愛した人は浮気者
「ノエル・スカイブルー! 今、この時を以って、貴様との婚約を破棄する!」
王立学園の卒業式の最中、壇上に上がった王太子オズワルドが己の婚約者に向けてそう言い放った。
「行き成り何を仰るのですか?」
公の場で恥をかかされたノエルは、オズワルドとその隣に立つ泥棒猫を睨んだ。
睨まれたペネロピは怖がり、オズワルドの腕にしがみ付く。
「白々しい! 昨日、ペネロピを殺そうとしたそうだな!? そのような女とは結婚出来ん!」
他の生徒達は騒めきながら、ノエルの様子を窺った。
「婚約を結ぶ前、結婚したいのは私だけと仰ったのは、嘘だったのですね……」
ノエルは涙を堪え、足早に立ち去ろうとする。
「逃げる気か! 卑怯者め!」
「婚約者がありながら他の女と付き合う事が、卑怯ではないと思っていらっしゃるのですか?」
ノエルは足を止め、オズワルドが視界に入る程度に顔を動かし、そう吐き捨てた。
「何を?!」
「オズワルド様、落ち着いてください。卒業式の最中でございますぞ」
教師に窘められ少し冷静になったオズワルドは、渋々ノエルを見送った。
もっとノエルの非を責め、人々にノエルがどんなに酷い人間か知らしめたかったのだが。
何はともあれ、ノエルとの婚約は破棄され、無事ペネロピと結婚出来たのだった。
めでたしめでたし。
だったら良かったのだが。
実際は、オズワルドが勝手に婚約破棄をした事で父である国王が激怒し、「スカイブルー侯爵家に誠心誠意謝罪しなければ、廃嫡する」と言われてしまったのだった。
廃嫡されたくなかったオズワルドは、屈辱に思いながらもスカイブルー侯爵家に詫びた。
しかし、「娘の気持ちを弄んだ」と結婚詐欺であるかのように責められた。
オズワルドは、悪いのはノエルだと反論したかったが、廃嫡を恐れて口を噤んだ。
話し合いの結果、多額の慰謝料を支払う事で和解する事になった。
ノエルがペネロピを殺そうとした件は、身分の差もある(と父親にきつく言い含められた)為、本人の希望もあり修道院に行く事で許す事にした。
こうして、勝手に婚約破棄した件については父の許しを得らえれたものの、ペネロピとの婚約は認められなかった。
オズワルドは、諦めずに父を説得し続けた。
そして、五年が経った。
「ペネロピ! 見損なったぞ! ロパータを殺そうとするとは!」
国王主催の夜会の最中、オズワルドは婚約者候補ペネロピに向けてそう言い放った。
「オズワルド様?!」
何年も、彼女に対する気持ちを『真実の愛』・ペネロピ以外との結婚は嫌だと国王に主張していた筈のオズワルドの剣幕に、ペネロピは絶望を感じた。
オズワルドの隣に立つ若きロパータは、ペネロピを怖がり、オズワルドの腕に縋り付いている。
かつて、ノエルとの婚約破棄の舞台となった卒業式に居合わせた者達は、またかと呆れながら騒動を見守る。

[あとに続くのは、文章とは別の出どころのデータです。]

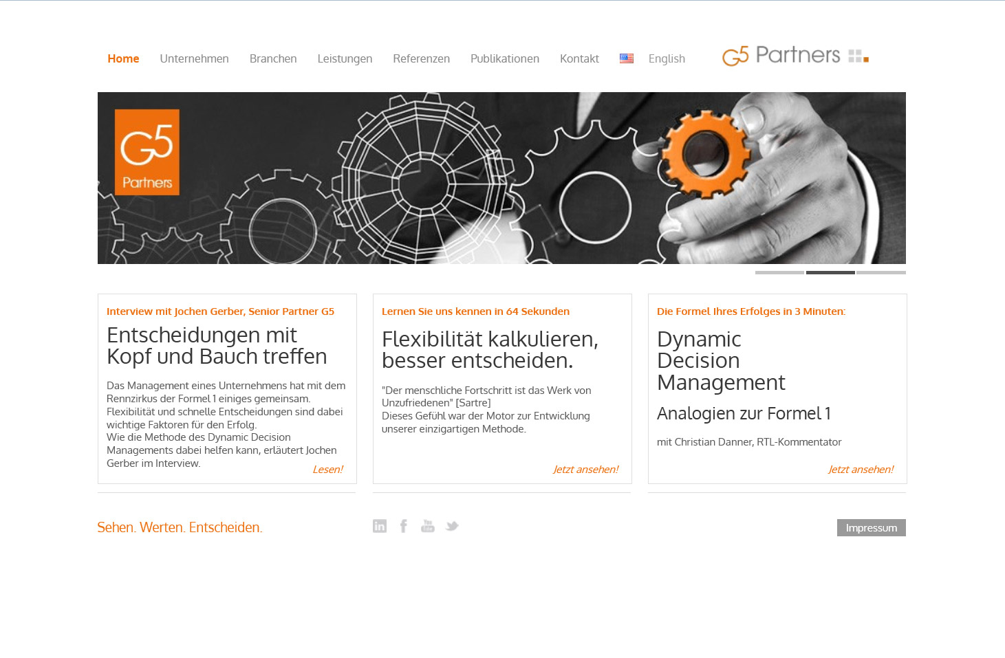Select the first banner slide indicator
The width and height of the screenshot is (1005, 658).
pyautogui.click(x=779, y=272)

「そんな……。だって、その女が、わたしとオズワルド様の間に割り込んで」
「黙れ! 言い訳など聞きたくない!」
「お話し中失礼致します。殿下」
静かな声で割って入ったのは、微かな笑みを浮かべる宰相だった。
彼は、大抵の場合において、その作り笑いを崩さない。
「陛下からの言伝で御座います。『廃嫡するので早々に宮廷を去れ』との事です」
「なっ?! 何故だ!?」
「その程度の事もお解りにならないからでは?」
解らない訳では無いと証明する為に、オズワルドは努めて冷静になると考えてみた。
そして、出した結論は。
「ペネロピと結婚すると言っておきながら、ロパータに心変わりしたからか」
それもあるけれど違うと宰相は思ったが、口には出さなかった。
「しかし、それは、ロパータに嫌がらせをしたペネロピに問題が」
「言い訳は宜しい。『早々に去れ』との陛下の御命令で御座います」
そして、宰相は珍しく嘲笑を浮かべ、オズワルドを見た。